Bolivia, desafíos 2021

Oscar Ortiz Antelo*

Bolivia enfrentará numerosos desafíos durante el 2021, que nuevamente pondrán a prueba la capacidad de resistencia a las adversidades de su población, la funcionalidad de su reducida capacidad estatal, la vigencia de su democracia frente al retorno al gobierno de un partido con mentalidad autoritaria y la resiliencia de su economía, reducida a pequeños sectores productivos y sometida a un modelo retrógrado de intervencionismo estatal.

El principal desafío será enfrentar la segunda y la tercera ola de la pandemia del Covid-19. A diferencia de marzo de 2020, cuando se confirmaron los primeros casos en el territorio nacional y se adoptaron medidas de cuarentena rígida, hoy se tiene mucha más información y debiera aprenderse de la experiencia internacional y de la propia.

Sin embargo, la segunda ola está causando mayores daños en los países más desarrollados y en el nuestro se están demorando las medidas preventivas por priorizar el cálculo electoral. La falta de una actuación oportuna puede costar cientos o hasta miles de vidas.

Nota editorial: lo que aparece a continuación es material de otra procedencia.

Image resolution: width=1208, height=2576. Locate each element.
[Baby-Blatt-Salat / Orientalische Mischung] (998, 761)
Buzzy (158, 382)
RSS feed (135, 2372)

Enero y febrero serán terribles en materia sanitaria y aún tendremos pendiente enfrentar el invierno. Encontrar el equilibrio entre salud y economía continuará siendo la pregunta del millón, en una sociedad donde el 80% de la población se gana la vida desde la informalidad.

Seguramente no será posible volver a una cuarentena rígida por las penurias económicas que causa, pero se deben adoptar otras medidas como evitar las aglomeraciones, entre ellas las campañas electorales. Postergar las elecciones por unos 60 días es una imperiosa e impostergable necesidad.

Para enfrentar la pandemia necesitamos desarrollar una capacidad de respuesta estatal, en los tres niveles del Estado, que atienda las necesidades sanitarias de la población, frente a un sistema de salud precario y abandonado por décadas. Lo mejor que tenemos son nuestros recursos humanos, médicos, enfermeras y especialistas complementarios.

Sin embargo, un sistema contradictorio de autonomías sometidas a la concentración centralista de recursos económicos, priva a nuestros profesionales y trabajadores de la salud de las condiciones, equipos e insumos necesarios para enfrentar la pandemia. La utilización de la pandemia para fines propagandísticos/electorales y un régimen de compras estatales proclive a la corrupción, continuarán obstaculizando los mejores esfuerzos contra el Covid-19.

La democracia se debilitará aún más. Los fallos de la justicia, a medida de los intereses del nuevo gobierno, similares interpretaciones constitucionales, la intervención política por parte del partido oficialista sobre las FFAA y el silencio de buena parte de quienes hasta hace pocas semanas eran activos participantes del debate público, son claros ejemplos de la fragilidad del Estado de Derecho y de la falta de garantías a las libertades ciudadanas.

A pesar de la gravedad de la COVID 19, la economía es la principal preocupación de cada familia boliviana. Ya venía mal desde que el 2014, cuando comenzaron a caer los precios internacionales de las materias primas y las bases del modelo de desarrollo evista mostraron sus pies de barro. El impacto económico de los conflictos causados por el fraude electoral del 2019 y las consecuencias del confinamiento sanitario del 2020, golpearon aún más a la economía en su conjunto. El retorno a un estatismo de empresas inviables, el incremento de impuestos, la prohibición de exportaciones y regulaciones de carácter confiscatorio, no nos conducirán a la reactivación, sino que nos encadenarán a un modelo que nos aleja del desarrollo sostenible y nos atrapa en una ilusoria economía de consumo informal.

Personalmente soy pesimista sobre lo que depara el 2021 para los bolivianos. Dependerá de una sociedad civil activa y movilizada que se generen los equilibrios necesarios para evitar los abusos y corregir los errores de los gobernantes.

*Ha sido senador y ministro de Estado.